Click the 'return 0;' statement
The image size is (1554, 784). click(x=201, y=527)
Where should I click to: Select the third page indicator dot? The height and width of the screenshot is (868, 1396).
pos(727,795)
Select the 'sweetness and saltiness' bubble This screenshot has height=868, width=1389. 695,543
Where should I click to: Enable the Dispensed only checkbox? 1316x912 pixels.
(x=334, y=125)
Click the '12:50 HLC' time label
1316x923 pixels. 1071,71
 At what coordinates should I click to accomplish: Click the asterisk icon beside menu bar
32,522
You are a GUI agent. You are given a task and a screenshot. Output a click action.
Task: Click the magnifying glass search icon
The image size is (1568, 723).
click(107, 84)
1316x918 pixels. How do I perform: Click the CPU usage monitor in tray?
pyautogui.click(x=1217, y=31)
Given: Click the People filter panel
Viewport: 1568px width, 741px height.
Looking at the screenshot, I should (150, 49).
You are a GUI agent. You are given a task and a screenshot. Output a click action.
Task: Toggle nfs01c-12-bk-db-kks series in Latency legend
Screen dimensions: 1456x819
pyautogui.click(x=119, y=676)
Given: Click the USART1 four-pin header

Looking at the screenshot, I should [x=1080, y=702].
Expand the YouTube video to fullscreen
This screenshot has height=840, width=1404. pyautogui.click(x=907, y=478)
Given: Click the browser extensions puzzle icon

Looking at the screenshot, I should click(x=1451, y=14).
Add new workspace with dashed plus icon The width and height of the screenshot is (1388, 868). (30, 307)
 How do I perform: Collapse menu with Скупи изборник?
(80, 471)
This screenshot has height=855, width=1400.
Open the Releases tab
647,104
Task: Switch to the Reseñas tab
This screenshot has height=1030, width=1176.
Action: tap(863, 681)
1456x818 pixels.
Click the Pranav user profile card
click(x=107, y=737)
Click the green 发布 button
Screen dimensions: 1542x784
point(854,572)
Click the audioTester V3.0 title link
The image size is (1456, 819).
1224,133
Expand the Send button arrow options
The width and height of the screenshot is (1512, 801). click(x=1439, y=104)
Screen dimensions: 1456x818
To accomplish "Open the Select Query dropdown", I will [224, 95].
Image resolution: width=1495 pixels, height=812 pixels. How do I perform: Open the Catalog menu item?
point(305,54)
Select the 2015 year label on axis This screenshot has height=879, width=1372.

────────────────

WHAT YOU ARE ASKED TO DO:
Take the line that contains "Given: Click the USART1 four-pin header" and every line after it to the end of the entries above, and reproduce them exactly.

TASK SOLUTION:
Given: Click the USART1 four-pin header

Looking at the screenshot, I should [x=1080, y=702].
Expand the YouTube video to fullscreen
This screenshot has height=840, width=1404. pyautogui.click(x=907, y=478)
Given: Click the browser extensions puzzle icon

Looking at the screenshot, I should click(x=1451, y=14).
Add new workspace with dashed plus icon The width and height of the screenshot is (1388, 868). (30, 307)
 How do I perform: Collapse menu with Скупи изборник?
(80, 471)
This screenshot has height=855, width=1400.
Open the Releases tab
647,104
Task: Switch to the Reseñas tab
This screenshot has height=1030, width=1176.
Action: tap(863, 681)
1456x818 pixels.
Click the Pranav user profile card
click(x=107, y=737)
Click the green 发布 button
Screen dimensions: 1542x784
point(854,572)
Click the audioTester V3.0 title link
The image size is (1456, 819).
1224,133
Expand the Send button arrow options
The width and height of the screenshot is (1512, 801). click(x=1439, y=104)
Screen dimensions: 1456x818
To accomplish "Open the Select Query dropdown", I will [224, 95].
Image resolution: width=1495 pixels, height=812 pixels. How do I perform: Open the Catalog menu item?
point(305,54)
Select the 2015 year label on axis This screenshot has height=879, width=1372.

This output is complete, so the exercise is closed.